* **Problem to solve**
Down to the last line, copy the records below without any change.

* **Extracted material**
=-=-=

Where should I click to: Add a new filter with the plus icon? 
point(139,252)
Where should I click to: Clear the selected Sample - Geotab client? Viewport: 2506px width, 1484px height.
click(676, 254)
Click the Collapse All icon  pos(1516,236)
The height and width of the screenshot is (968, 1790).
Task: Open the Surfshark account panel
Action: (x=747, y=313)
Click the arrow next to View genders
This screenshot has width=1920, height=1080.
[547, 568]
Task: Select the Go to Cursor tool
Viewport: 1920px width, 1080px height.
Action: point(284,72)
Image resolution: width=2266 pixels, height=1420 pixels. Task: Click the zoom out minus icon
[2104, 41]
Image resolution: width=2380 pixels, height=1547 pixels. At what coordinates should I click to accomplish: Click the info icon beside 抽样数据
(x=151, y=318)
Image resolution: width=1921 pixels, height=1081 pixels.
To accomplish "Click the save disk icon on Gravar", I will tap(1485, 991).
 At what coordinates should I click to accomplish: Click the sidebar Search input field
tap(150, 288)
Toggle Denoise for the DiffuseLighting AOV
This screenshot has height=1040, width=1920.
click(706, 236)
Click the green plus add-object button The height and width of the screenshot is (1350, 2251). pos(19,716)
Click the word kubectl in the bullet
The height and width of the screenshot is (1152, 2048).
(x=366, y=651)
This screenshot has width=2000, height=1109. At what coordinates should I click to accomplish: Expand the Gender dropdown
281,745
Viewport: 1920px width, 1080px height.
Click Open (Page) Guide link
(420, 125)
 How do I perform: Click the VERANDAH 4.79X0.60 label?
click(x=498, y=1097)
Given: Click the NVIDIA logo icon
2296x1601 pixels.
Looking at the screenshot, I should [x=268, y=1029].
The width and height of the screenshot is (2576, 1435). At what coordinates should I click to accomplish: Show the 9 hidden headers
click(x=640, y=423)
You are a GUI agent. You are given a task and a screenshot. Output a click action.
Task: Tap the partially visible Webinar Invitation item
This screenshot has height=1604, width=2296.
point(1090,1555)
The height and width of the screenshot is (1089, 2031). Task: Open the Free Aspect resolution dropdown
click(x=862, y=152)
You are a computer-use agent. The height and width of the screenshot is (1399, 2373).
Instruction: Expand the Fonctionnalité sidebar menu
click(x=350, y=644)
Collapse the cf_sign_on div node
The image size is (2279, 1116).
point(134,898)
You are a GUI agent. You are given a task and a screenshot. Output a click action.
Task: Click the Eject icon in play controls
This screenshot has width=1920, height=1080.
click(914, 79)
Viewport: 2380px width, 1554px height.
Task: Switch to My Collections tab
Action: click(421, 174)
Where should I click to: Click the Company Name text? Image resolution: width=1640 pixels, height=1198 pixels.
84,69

=-=-=

* **Exercise solution**
Where should I click to: Add a new filter with the plus icon? 
point(139,252)
Where should I click to: Clear the selected Sample - Geotab client? Viewport: 2506px width, 1484px height.
click(676, 254)
Click the Collapse All icon  pos(1516,236)
The height and width of the screenshot is (968, 1790).
Task: Open the Surfshark account panel
Action: (x=747, y=313)
Click the arrow next to View genders
This screenshot has width=1920, height=1080.
[547, 568]
Task: Select the Go to Cursor tool
Viewport: 1920px width, 1080px height.
Action: point(284,72)
Image resolution: width=2266 pixels, height=1420 pixels. Task: Click the zoom out minus icon
[2104, 41]
Image resolution: width=2380 pixels, height=1547 pixels. At what coordinates should I click to accomplish: Click the info icon beside 抽样数据
(x=151, y=318)
Image resolution: width=1921 pixels, height=1081 pixels.
To accomplish "Click the save disk icon on Gravar", I will tap(1485, 991).
 At what coordinates should I click to accomplish: Click the sidebar Search input field
tap(150, 288)
Toggle Denoise for the DiffuseLighting AOV
This screenshot has height=1040, width=1920.
click(706, 236)
Click the green plus add-object button The height and width of the screenshot is (1350, 2251). pos(19,716)
Click the word kubectl in the bullet
The height and width of the screenshot is (1152, 2048).
(x=366, y=651)
This screenshot has width=2000, height=1109. At what coordinates should I click to accomplish: Expand the Gender dropdown
281,745
Viewport: 1920px width, 1080px height.
Click Open (Page) Guide link
(420, 125)
 How do I perform: Click the VERANDAH 4.79X0.60 label?
click(x=498, y=1097)
Given: Click the NVIDIA logo icon
2296x1601 pixels.
Looking at the screenshot, I should [x=268, y=1029].
The width and height of the screenshot is (2576, 1435). At what coordinates should I click to accomplish: Show the 9 hidden headers
click(x=640, y=423)
You are a GUI agent. You are given a task and a screenshot. Output a click action.
Task: Tap the partially visible Webinar Invitation item
This screenshot has height=1604, width=2296.
point(1090,1555)
The height and width of the screenshot is (1089, 2031). Task: Open the Free Aspect resolution dropdown
click(x=862, y=152)
You are a computer-use agent. The height and width of the screenshot is (1399, 2373).
Instruction: Expand the Fonctionnalité sidebar menu
click(x=350, y=644)
Collapse the cf_sign_on div node
The image size is (2279, 1116).
point(134,898)
You are a GUI agent. You are given a task and a screenshot. Output a click action.
Task: Click the Eject icon in play controls
This screenshot has width=1920, height=1080.
click(914, 79)
Viewport: 2380px width, 1554px height.
Task: Switch to My Collections tab
Action: click(421, 174)
Where should I click to: Click the Company Name text? Image resolution: width=1640 pixels, height=1198 pixels.
84,69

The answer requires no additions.